**THE INPUT:**
┄┄┄┄┄┄┄┄┄┄┄┄┄┄┄┄┄┄┄┄

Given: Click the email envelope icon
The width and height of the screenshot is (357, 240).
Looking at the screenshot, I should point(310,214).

┄┄┄┄┄┄┄┄┄┄┄┄┄┄┄┄┄┄┄┄

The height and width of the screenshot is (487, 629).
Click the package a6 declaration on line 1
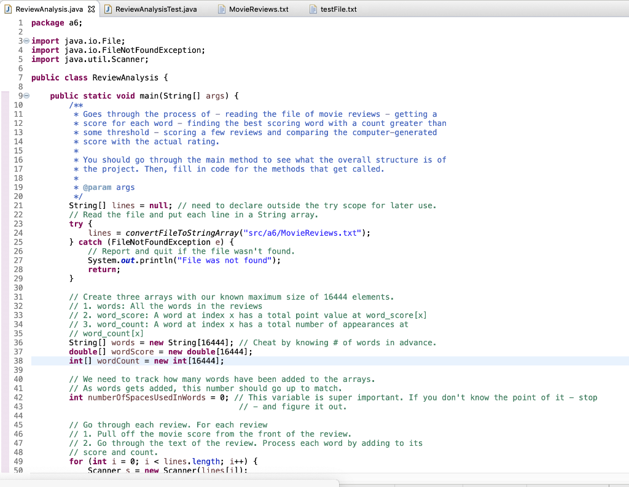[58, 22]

┄┄┄┄┄┄┄┄┄┄┄┄┄┄┄┄┄┄┄┄

**WORK TO COMPLETE:**
Render the material between the lines holding "Given: Click the email envelope icon" and "Looking at the", inclusive, as a Markdown table with the columns Number and Text. Give each line its own numbered row and leave out blank lines.

**TASK ANSWER:**
| Number | Text |
|---|---|
| 1 | Given: Click the email envelope icon |
| 2 | The width and height of the screenshot is (357, 240). |
| 3 | Looking at the screenshot, I should point(310,214). |